Task to complete – Set the records down again exactly, apart from any pictures in them.

Records for processing –

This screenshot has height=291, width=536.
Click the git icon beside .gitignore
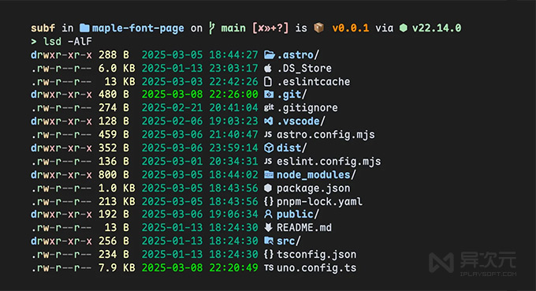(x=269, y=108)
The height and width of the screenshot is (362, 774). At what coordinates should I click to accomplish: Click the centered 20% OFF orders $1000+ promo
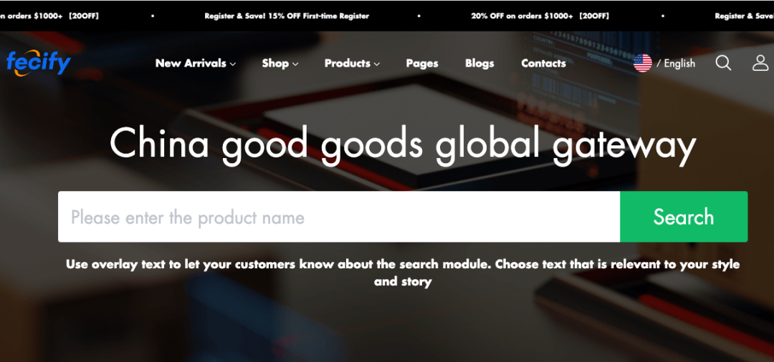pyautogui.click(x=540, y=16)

Answer box –
This screenshot has height=291, width=536.
Click the git icon beside .gitignore
(x=269, y=108)
The height and width of the screenshot is (362, 774). At what coordinates should I click to accomplish: Click the centered 20% OFF orders $1000+ promo
pyautogui.click(x=540, y=16)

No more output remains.